Bloom15 · 17/03/2024 13:04

Whatevershallidowithmylife · 17/03/2024 11:54

That's a shame but IMO, this 'don't come for 2 weeks till we bond as a family' is enough to put me off going at all.

Yep!

I see it on here all the time and think WTF. My cousin did it for 6 weeks! Still wanted us to bring her meals. She was nurturing her new family - whatever!

I have a DS and so alas was too busy nurturing my own family 😂

GertrudePerkinsPaperyThing · 17/03/2024 13:04

Your MIL sounds absolutely lovely.

I think making an except for the female relatives of the person who has given birth is fine tbh - she’s bound to be more comfortable with them, and it’s about the mother not the father at this stage. The father’s role is to support the mother, who has given birth, not to be supported by his own family. But the mother may well need and want her female relatives there too.

She should definitely have been allowed baby cuddles if she’d asked. A bit crap of BIL and FIL to sit watching rugby while MIL does the dishwasher- why on earth didn’t they offer to help? That’s the worst bit in all of this!

GertrudePerkinsPaperyThing · 17/03/2024 13:05

BIossomtoes · 17/03/2024 13:00

They would be there is to support your SIL rather than just visit the baby.

You’d think. Whereas they sat on their arses holding the baby while mil did a shedload of housework.

Maybe they’d been doing all this the other days though?

Its FIL and BIL sat on their arses that baffles me!

MumDadBingoBIuey · 17/03/2024 13:10

GertrudePerkinsPaperyThing · 17/03/2024 13:05

Maybe they’d been doing all this the other days though?

Its FIL and BIL sat on their arses that baffles me!

In fairness, they spent a fair amount of time outside sorting the fence out.

(At least, FIL sorted the fence out. BIL sort of hovered and handed him tools according to MIL).

OP posts:
KreedKafer · 17/03/2024 13:11

I’m with you, OP. The baby is as much your PIL’s family as it is your SIL’s mum’s family and your MIL sounds absolutely lovely.

MumDadBingoBIuey · 17/03/2024 13:12

DH will definitely be having a word. He’s really pissed off. He and BIL are so different, apart from the physical resemblance it would be hard to imagine they’re related at all.

OP posts:
tiggergoesbounce · 17/03/2024 13:12

You’d think. Whereas they sat on their arses holding the baby while mil did a shedload of housework

But that's why they were probably invited around before the MIL, as a support network to their daughter and sister. Not just for a cuddle of the baby. So they had probably done lots of jobs previously through the week.
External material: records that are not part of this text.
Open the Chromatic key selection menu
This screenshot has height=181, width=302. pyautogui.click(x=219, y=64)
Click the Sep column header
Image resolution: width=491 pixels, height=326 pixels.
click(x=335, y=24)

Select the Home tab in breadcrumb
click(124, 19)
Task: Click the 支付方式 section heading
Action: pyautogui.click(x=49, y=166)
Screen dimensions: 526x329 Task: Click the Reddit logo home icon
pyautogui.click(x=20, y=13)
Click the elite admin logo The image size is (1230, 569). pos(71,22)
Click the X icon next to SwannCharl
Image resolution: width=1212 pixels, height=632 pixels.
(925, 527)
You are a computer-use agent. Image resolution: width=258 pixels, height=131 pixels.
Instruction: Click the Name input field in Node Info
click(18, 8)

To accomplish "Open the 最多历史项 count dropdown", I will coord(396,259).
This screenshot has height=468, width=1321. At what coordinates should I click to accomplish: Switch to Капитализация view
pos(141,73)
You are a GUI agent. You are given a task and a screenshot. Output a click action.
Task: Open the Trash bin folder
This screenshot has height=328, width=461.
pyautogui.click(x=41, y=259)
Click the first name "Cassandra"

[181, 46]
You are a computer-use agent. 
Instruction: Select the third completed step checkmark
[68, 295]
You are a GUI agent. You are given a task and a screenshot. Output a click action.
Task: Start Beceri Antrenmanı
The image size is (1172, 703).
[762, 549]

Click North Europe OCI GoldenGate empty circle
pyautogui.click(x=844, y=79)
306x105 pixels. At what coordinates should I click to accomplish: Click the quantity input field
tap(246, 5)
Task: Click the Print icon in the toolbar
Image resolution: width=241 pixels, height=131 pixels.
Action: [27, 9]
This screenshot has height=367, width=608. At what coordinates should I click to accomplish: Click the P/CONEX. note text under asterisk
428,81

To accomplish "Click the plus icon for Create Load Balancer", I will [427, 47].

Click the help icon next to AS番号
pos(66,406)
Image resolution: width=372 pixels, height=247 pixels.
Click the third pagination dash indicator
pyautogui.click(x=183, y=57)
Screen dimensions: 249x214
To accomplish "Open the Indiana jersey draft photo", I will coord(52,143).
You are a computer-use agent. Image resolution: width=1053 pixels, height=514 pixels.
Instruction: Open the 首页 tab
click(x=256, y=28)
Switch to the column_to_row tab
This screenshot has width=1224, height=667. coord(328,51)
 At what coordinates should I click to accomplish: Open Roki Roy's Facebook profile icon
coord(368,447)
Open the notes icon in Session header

The MIL sounds lovely by offering her help, and asked to load the dishwasher. Then going over and above what was suggested and taking it on herself to do more jobs is lovely.

I do think it's silly things like this that start rifts, she just given birth, let it go and ask for a cuddle next time.

moonfacer · 17/03/2024 13:14

tiggergoesbounce · 17/03/2024 13:12

You’d think. Whereas they sat on their arses holding the baby while mil did a shedload of housework

But that's why they were probably invited around before the MIL, as a support network to their daughter and sister. Not just for a cuddle of the baby. So they had probably done lots of jobs previously through the week.

The MIL sounds lovely by offering her help, and asked to load the dishwasher. Then going over and above what was suggested and taking it on herself to do more jobs is lovely.

I do think it's silly things like this that start rifts, she just given birth, let it go and ask for a cuddle next time.

I wouldn’t say PIL should start a lift but they should definitely down tools on the free grunt work.

LindorDoubleChoc · 17/03/2024 13:15

Yanbu OP. Some people have the emotional intelligence of a stick! How could it not possibly have occurred to any of the gormless idiots? I'm actually seething here.

LindorDoubleChoc · 17/03/2024 13:17

Now I'm going back to read the posts from the MIL-haters on here, just to rile me up a bit more.